* _Rows from a dataset_:
—————
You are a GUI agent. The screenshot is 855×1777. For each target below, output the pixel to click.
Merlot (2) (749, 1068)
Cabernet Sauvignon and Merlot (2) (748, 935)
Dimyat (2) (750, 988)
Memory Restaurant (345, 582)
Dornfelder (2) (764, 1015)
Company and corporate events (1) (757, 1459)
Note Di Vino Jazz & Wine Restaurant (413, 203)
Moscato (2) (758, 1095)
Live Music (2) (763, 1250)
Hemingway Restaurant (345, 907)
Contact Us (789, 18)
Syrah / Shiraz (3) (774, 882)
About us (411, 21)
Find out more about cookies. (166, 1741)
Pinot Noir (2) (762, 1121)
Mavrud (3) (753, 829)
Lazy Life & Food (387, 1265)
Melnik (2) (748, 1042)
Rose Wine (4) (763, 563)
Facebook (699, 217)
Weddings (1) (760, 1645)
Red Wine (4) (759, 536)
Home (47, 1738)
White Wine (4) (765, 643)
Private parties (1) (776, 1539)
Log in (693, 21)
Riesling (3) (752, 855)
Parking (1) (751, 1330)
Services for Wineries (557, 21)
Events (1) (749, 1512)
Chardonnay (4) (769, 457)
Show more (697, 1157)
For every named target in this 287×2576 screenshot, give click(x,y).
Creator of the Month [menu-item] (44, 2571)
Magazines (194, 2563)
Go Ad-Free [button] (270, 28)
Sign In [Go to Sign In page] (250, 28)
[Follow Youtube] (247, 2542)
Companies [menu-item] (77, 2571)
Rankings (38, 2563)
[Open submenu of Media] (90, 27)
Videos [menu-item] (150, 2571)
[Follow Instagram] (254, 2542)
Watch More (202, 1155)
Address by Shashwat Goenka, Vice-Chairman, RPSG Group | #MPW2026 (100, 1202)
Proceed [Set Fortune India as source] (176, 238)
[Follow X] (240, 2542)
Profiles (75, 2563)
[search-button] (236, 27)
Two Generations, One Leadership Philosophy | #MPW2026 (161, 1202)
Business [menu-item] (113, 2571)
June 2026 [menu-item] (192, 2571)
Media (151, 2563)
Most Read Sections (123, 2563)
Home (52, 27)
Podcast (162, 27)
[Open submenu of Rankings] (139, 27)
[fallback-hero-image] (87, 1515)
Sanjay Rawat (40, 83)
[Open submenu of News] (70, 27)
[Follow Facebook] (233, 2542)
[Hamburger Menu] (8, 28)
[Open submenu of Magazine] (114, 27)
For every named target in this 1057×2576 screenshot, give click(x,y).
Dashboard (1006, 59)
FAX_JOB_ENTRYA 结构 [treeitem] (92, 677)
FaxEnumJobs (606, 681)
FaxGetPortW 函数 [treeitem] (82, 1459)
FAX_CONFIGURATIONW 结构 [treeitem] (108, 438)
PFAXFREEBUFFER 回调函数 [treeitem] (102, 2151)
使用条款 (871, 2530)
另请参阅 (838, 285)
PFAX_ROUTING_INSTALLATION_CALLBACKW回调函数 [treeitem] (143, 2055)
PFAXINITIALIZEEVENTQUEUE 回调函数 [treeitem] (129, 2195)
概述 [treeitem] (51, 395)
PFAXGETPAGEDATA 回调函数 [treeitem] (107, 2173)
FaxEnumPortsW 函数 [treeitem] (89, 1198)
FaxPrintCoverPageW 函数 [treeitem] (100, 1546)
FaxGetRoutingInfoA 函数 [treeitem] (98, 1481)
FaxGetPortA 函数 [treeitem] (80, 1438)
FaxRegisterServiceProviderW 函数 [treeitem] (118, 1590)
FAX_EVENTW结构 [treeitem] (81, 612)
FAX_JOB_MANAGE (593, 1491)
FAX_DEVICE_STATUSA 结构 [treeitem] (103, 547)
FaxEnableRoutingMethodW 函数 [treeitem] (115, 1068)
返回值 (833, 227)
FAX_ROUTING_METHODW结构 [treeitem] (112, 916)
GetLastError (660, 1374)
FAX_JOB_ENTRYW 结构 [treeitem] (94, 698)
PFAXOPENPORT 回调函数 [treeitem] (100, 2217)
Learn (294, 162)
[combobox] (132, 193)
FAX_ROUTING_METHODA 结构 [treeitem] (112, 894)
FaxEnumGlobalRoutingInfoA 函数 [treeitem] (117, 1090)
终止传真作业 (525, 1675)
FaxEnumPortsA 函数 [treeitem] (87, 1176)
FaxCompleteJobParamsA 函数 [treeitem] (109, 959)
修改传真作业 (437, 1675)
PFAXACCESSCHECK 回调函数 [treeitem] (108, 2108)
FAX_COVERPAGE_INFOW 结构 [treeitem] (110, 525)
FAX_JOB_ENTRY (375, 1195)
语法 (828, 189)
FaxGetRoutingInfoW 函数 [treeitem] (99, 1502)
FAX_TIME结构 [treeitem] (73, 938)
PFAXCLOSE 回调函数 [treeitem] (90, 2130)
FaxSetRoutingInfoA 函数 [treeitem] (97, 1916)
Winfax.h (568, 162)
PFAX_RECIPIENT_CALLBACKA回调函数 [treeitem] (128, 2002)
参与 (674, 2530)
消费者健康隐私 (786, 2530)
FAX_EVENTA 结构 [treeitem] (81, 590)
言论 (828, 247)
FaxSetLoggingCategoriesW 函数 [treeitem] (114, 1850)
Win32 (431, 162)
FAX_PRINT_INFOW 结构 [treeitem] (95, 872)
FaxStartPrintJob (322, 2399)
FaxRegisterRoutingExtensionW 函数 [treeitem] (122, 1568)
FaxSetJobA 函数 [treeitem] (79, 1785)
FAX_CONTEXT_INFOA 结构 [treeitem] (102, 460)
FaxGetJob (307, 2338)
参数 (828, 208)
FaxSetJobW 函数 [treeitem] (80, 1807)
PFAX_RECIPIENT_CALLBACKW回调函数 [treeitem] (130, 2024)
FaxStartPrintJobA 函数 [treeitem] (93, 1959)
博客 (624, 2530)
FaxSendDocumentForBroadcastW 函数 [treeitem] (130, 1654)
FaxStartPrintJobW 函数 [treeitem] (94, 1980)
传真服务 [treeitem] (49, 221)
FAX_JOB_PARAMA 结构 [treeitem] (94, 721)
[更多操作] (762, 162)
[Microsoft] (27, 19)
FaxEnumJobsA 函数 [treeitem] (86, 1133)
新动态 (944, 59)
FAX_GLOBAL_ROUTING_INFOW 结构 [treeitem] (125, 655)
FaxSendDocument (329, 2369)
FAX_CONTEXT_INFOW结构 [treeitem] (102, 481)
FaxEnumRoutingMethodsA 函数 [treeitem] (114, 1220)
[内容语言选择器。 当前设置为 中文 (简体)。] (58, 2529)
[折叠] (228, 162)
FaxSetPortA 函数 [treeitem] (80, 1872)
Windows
—————
* _TASK DESCRIPTION_:
Report every line above that contains the string "named", copying each of those lines in full.

* _THE REPLY_:
For every named target in this 287×2576 screenshot, give click(x,y).
For every named target in this 1057×2576 screenshot, give click(x,y).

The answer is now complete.